Perspectives on neuroinflammation and excitotoxicity: A neurotoxic conspiracy?

• Neuroinflammation contributes to neurotoxicity of environmental agents.
• Glutamatergic dysfunction and neuroinflammation are not mutually exclusive.
• We examine the cross-talk between glutamatergic and inflammatory response in neurotoxicity.

Emerging evidences underline the ability of several environmental contaminants to induce an inflammatory response within the central nervous system, named neuroinflammation. This can occur as a consequence of a direct action of the neurotoxicant to the CNS and/or as a response secondary to the activation of the peripheral inflammatory response.

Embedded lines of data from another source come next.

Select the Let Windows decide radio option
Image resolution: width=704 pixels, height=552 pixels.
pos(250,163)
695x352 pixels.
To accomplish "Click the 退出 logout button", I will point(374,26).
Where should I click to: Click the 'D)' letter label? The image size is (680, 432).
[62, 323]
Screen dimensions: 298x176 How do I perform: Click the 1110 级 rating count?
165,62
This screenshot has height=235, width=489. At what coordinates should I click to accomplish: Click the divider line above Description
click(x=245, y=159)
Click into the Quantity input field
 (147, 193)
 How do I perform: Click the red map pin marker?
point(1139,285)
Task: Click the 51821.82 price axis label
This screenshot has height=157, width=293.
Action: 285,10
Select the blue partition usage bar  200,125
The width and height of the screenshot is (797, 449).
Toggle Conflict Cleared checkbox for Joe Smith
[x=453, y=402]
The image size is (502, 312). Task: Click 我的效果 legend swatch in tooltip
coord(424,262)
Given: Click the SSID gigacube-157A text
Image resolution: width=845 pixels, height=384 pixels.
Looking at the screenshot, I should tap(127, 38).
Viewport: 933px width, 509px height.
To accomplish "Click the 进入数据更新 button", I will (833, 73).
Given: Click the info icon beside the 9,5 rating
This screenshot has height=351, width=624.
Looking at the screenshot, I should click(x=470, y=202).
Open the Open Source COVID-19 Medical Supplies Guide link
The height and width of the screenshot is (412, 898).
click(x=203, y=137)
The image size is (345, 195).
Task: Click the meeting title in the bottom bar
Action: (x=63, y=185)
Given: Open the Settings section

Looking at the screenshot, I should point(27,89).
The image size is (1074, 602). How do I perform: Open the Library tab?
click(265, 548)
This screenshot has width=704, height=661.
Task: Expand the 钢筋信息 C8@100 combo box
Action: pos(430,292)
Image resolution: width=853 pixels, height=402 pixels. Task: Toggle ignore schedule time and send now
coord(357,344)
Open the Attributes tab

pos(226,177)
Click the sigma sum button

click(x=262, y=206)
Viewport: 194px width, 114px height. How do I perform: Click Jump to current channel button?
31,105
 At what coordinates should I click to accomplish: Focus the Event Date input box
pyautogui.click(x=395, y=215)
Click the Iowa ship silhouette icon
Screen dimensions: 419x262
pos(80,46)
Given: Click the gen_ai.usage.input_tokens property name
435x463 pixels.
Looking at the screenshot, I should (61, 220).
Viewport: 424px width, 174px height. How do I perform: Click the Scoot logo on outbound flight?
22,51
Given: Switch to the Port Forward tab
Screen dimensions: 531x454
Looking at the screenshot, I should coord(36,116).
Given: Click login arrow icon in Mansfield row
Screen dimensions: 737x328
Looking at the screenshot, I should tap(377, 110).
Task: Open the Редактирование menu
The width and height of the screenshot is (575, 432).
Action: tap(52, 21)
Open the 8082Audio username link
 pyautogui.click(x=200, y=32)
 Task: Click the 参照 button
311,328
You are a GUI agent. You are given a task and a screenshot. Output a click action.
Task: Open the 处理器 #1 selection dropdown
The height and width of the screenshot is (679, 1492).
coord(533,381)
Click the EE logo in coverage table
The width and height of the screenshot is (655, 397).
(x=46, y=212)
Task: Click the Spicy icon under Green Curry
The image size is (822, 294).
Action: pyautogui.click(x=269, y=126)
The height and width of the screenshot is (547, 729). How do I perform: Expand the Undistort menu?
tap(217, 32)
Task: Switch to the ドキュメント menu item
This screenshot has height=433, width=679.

In both cases, neuroinflammation is driven by the release of several soluble factors among which pro-inflammatory cytokines. IL-1β and TNF-α have been extensively studied for their effects within the CNS and emerged for their role in the modulation of the neuronal response, which allow the immune response to integrate with specific neuronal functions, as neurotransmission and synaptic plasticity. In particular, it has been evidenced a potential detrimental link between these cytokines and the glutamatergic system that seems to be part of increased brain excitability and excitotoxicity occurring in different pathological conditions. Aim of this mini-review will be to present experimental evidence on the way IL-1β and TNF-α impact neurons, focusing on the glutamatergic signalling, to provide a perspective on novel pathways possibly involved in environmental contaminants neurotoxicity.